MustntMiss & NewsStoriesHeadlines: how Google identifies the news that matter
In May 2024, the Google Content Warehouse API leak exposed two internal signals nobody was supposed to see: MustntMiss and NewsStoriesHeadlines. Behind the scenes, they decide which news stories Google considers "must-not-miss" and push to Discover and Top Stories.
In May 2024, more than 14,000 internal files leaked from the Google Content Warehouse API. Among them, two names keep showing up in the analyses by SEOs who dissected the leak: MustntMiss and NewsStoriesHeadlines. Neither has ever been documented publicly by Google. Together they answer a simple question — which news stories does Google consider important enough that you shouldn't miss them? — and how they work explains why some articles land at the top of Discover or Top Stories while others, perfectly written, stay invisible.
This article unpacks the mechanic: what these two signals actually are, how they connect, what criteria Google uses to flip MustntMiss on, and most importantly what a publisher can do concretely to maximize their odds of clearing the filter.
Context: what exactly leaked?
On May 5, 2024, a private GitHub repository containing the internal documentation of Google's Content Warehouse API was briefly made public, then archived by several researchers before it closed back up. Inside: definitions for 2,596 modules and 14,014 attributes that make up the ranking pipeline behind Google Search, Discover and News.

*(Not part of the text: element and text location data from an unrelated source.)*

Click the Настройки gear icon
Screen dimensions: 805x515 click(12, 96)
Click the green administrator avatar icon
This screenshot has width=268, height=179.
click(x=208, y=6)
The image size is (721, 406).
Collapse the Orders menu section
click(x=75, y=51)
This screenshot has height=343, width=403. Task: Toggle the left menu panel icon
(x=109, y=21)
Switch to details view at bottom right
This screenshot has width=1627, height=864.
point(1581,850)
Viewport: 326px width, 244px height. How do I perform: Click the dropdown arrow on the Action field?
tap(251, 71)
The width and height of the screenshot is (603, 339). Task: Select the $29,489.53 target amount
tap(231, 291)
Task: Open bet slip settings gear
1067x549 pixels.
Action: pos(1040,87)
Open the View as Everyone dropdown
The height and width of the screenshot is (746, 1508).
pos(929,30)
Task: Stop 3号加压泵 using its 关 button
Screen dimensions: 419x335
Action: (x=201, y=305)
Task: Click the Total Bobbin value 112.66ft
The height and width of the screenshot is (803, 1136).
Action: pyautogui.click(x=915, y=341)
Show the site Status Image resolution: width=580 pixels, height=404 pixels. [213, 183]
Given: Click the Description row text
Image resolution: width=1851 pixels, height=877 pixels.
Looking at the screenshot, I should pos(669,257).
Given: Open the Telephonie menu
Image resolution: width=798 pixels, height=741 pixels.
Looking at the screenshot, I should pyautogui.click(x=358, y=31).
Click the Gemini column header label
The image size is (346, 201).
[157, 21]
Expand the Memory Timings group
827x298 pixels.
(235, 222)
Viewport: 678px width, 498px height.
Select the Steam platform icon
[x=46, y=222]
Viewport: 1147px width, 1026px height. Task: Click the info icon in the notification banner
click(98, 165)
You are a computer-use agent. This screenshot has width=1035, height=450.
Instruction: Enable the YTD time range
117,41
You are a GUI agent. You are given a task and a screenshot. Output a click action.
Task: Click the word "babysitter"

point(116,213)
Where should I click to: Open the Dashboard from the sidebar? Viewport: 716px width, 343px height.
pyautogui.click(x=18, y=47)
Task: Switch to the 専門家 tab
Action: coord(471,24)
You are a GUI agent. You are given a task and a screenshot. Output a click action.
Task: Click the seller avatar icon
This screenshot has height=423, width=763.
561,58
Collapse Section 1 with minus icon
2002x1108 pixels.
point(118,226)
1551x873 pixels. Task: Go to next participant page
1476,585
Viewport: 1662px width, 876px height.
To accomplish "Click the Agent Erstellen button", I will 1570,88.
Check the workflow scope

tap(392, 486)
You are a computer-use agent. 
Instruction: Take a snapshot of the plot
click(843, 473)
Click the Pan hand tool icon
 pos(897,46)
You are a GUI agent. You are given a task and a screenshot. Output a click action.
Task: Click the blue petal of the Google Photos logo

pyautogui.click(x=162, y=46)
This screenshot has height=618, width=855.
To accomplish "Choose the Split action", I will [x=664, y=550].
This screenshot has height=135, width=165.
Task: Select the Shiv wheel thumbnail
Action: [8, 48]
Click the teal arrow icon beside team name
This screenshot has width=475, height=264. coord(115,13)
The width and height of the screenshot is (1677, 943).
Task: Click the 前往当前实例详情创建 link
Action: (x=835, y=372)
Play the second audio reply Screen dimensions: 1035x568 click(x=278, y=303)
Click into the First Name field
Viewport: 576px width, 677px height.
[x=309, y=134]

Google never publicly acknowledged the leak — official communication was limited to a spokesperson saying not to "make assumptions out of context." But the repo wasn't pulled from public archive nor were the files DMCA'd, which the community reads as tacit acknowledgement. Our ultimate guide to what Search won't tell you walks through the major signals exposed by the leak.
NewsStoriesHeadlines: the list comes before the priority
To understand MustntMiss, you first need to understand where it applies. NewsStoriesHeadlines is a data structure bundling, for a given query or topic, every candidate headline that could be displayed in the "news" blocks Google can generate (Top Stories, news carousel in the SERP, Discover's "front page" card, etc.).
What this structure holds for each candidate:
- The editorial title (
title) - The publication timestamp (
publication_time) - The publisher source recognized as an entity (
source.entity_id) - The topical-authority score on the subject (
topical_authority) - A dynamic freshness metric (
recency_score) - And the flag we care about:
mustnt_miss(true/false)
Concretely: if your article doesn't even appear in NewsStoriesHeadlines, it's not a candidate. No candidate, no MustntMiss to flip. This is the pre-selection stage, gated by publication freshness and your domain being recognized as a legitimate source on the topic.
MustntMiss: the flag that changes everything
MustntMiss is a binary flag: an article either has it or doesn't. When it's true, Google considers the article "important enough for this user, on this topic, at this moment, that we have to show it." That unlocks three behaviors observable in production:
- Promotion at the top of Discover, sometimes for several days on long-running stories (elections, disasters, major product launches)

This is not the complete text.